Thursday, April 19, 2007

Shots echo through the internet

The shooting in Virginia reminds me of the flooding of New Orleans, in that it serves as a chance, in the media and blogosphere, to vent grieviances and point blaming fingers at those you disagree with. Of course, what gets lost in this is the tragedy itself. It seems one of the main arguing points in the US is over gun control, but since the killer was revealed to be Korean, the war of words in the comment sections of Korea blogs has been of a different nature. Very quickly, it has become a debate over Korean identity in both Korea and the US, and has taken a critical look at Korean society's reaction to the fact of the shooter's Korean identity. To see the 300-comment fisticuffs between current and former foreign residents of Korea and Koreans living in the US (mostly), do head over to the Marmot's post on all of this (and the comments section...if you dare). The Metropolitician has produced two posts which have stirred up some emotions, looking at aspects of Korean culture that can create difficulties for Korean men studying or living overseas, and the reaction of the Korean society to this event.

It was the reaction of Korean society (and the media in particular) that I was bracing myself for. Here's one of my 'favourites'.

"In one bang, 33 people….This reconfirms the superiority of our gun technology."

This was posted at the Seoul Shinmun shortly before it became known that the shooter was Korean. Of course, it makes sense, seeing as there were so many American newspapers printing cartoons after the Daegu subway fire in early 2003 which joked about the "superiority of Korean gasoline." Right? More foot in mouth cartoons can be seen over at Occidentalism.

For those who have tired of the Korean media scapegoating foreigners, and "gusts of popular feeling" that follow negligible incidents involving foreigners (English Spectrum, the Swiss offside goal that wasn't, the tank accident in 2002, the speed skating incident, every altercation between a GI and taxi driver, and on and on and on), who are no fans of hypocrisy, and who (perhaps wisely) don't feel like wading through the Marmot's comment section, perhaps this comment is for you.

Speaking of media reaction, I enjoyed the following photo over at the Korea Herald:

"Korea University students pay a tribute to the victims
of the shooting rampage at Virginia Tech on Wednesday"

In a cynical mood, I wondered if this tribute was planned before or after the Korean identity of the killer became known. Then I wondered what those numbers on their chests were for. Then I saw this photo, taken at the same time:

"Korea University students sprint out of their campus yesterday to mark the anniversary of the April 19 uprising in 1960. Korea University students triggered the uprising. "

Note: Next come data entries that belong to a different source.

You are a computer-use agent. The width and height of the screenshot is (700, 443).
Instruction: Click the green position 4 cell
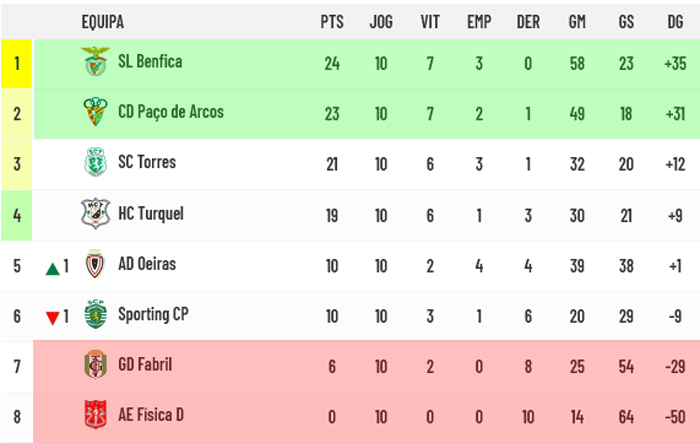[17, 215]
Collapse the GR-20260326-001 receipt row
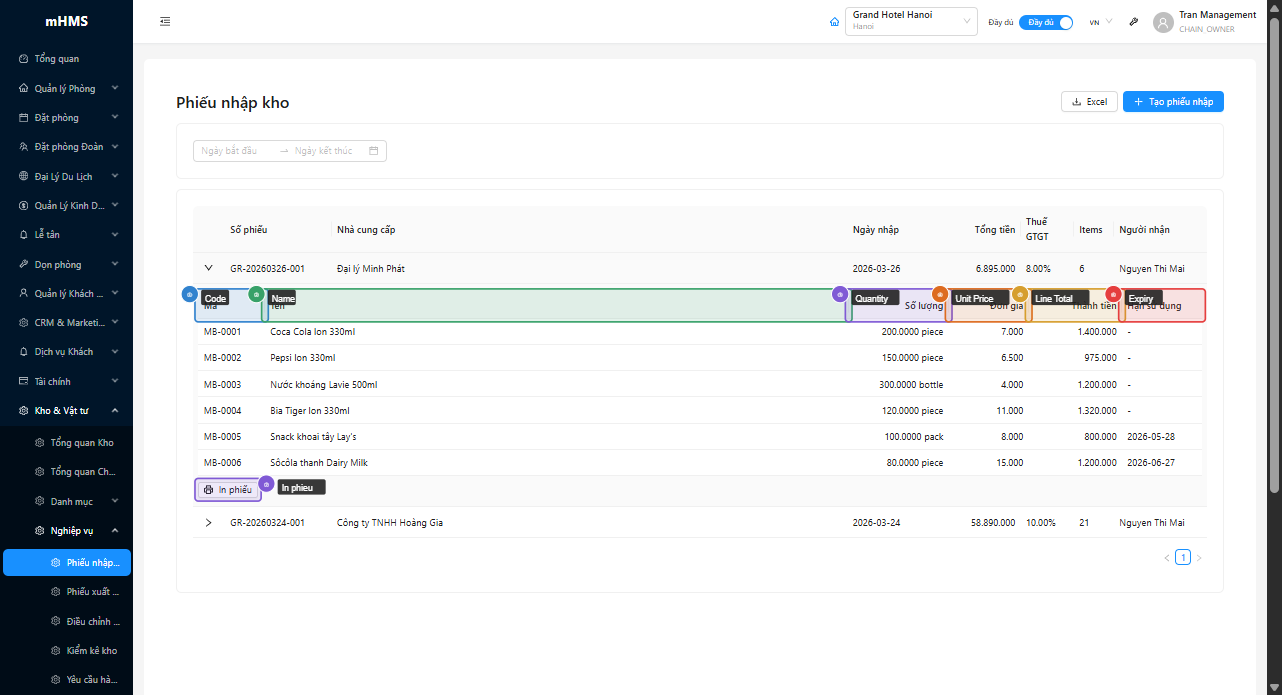Viewport: 1282px width, 695px height. 209,268
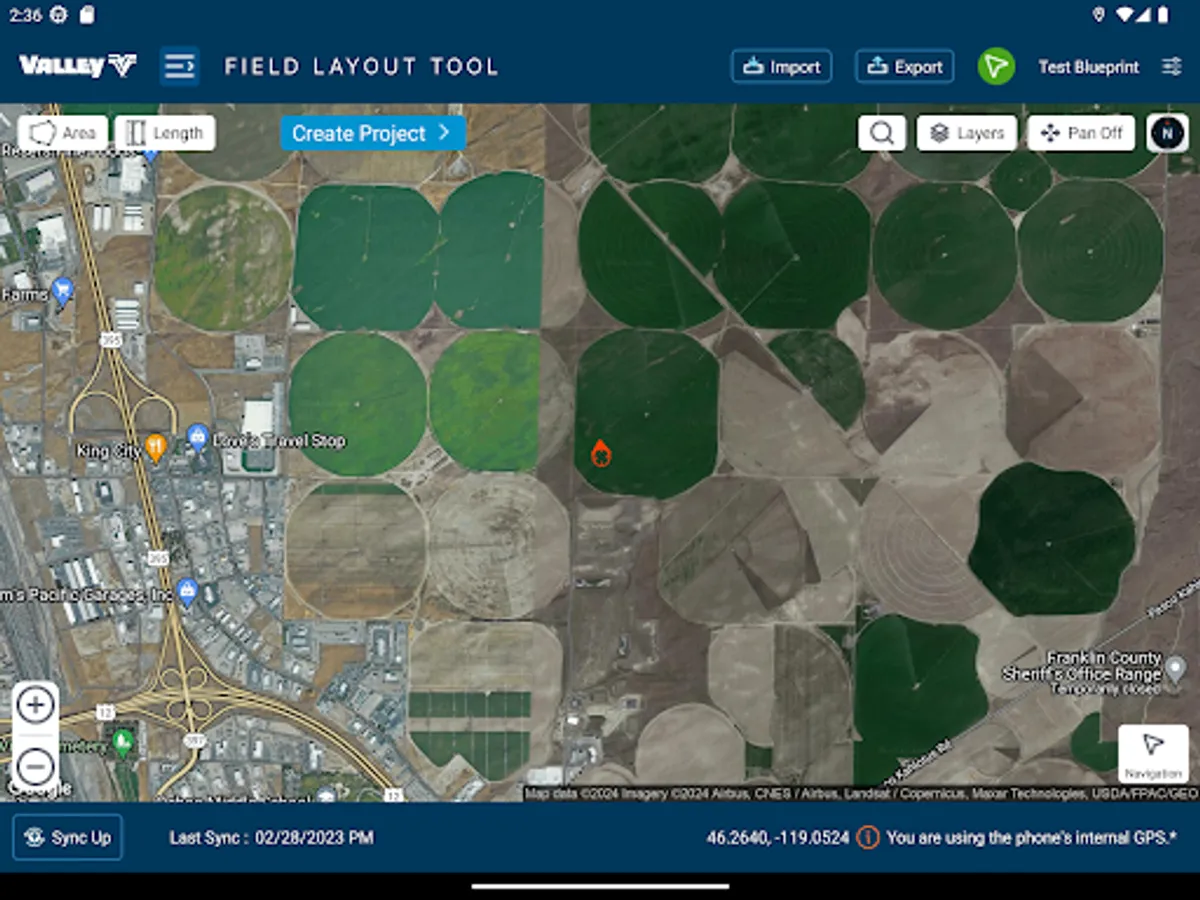Viewport: 1200px width, 900px height.
Task: Expand Create Project via its chevron
Action: 443,133
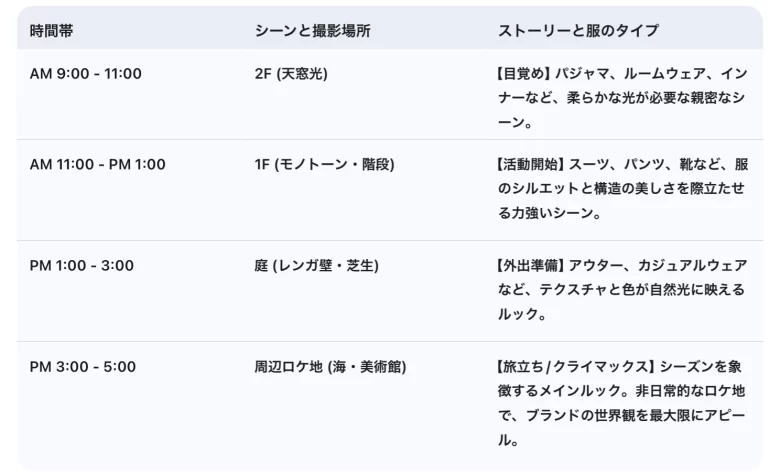Image resolution: width=780 pixels, height=474 pixels.
Task: Click the シーンと撮影場所 column header
Action: tap(312, 31)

So seeing as the students were all outdoors in a large group, I guess it was a good time to pause for a few minutes and do their part to look concerned while the cameras snapped away so that Americans would go easier on their brethren in the US and Korea's image would look a bit better. The Korea Herald was happy to play along and not let anyone on to what the real purpose of the gathering was. Now, if they had planned to have a tribute to the victims before the Korean identity of the killer became known, then, whoops. Sorry. I hope that is the case, though hope and belief are two different things.

The Democracy Run above reminds us that today is the anniversary of another shooting, one I was reminded of in an odd way while looking into the shooting in Virginia. In this article, we're told that Cho Seung-hui lived in Chang-dong in Dobong-gu (up near Uijeongbu) prior to moving to the US.

The media frenzy in front of the house where Cho grew up.

Curious as to where the neighbourhood was, I looked it up in my trusty map book and then glanced over to the left and saw the 4.19 cemetery, where victims of the 1960 April revolution are buried. Below, the large shape is Chang-dong, and the small one is the cemetery:

Some photos of the cemetery can be found here.

Today is the 47th anniversary of the April 19 "democratic revolution". Photos of the uprising can be found here; I also posted photos of the uprising last year and compared them to the Kwangju uprising.

While hundreds of arguments are being waged by fingers tapping at keyboards over the shootings this week, this 47-year-old event caused a literal fist-fight at Seoul National University this past November.

The fight was over how the 4.19 uprising and the 1961.5.16 coup by Park Chung-hee would be named. A conservative group writing a new textbook wanted to call 4.19 a student movement, and 5.16 a revolution; leftists disagreed, and a fight broke out. The story can be read here, here, here, and here.

Hopefully people won't be fighting over the events of this week in 2054.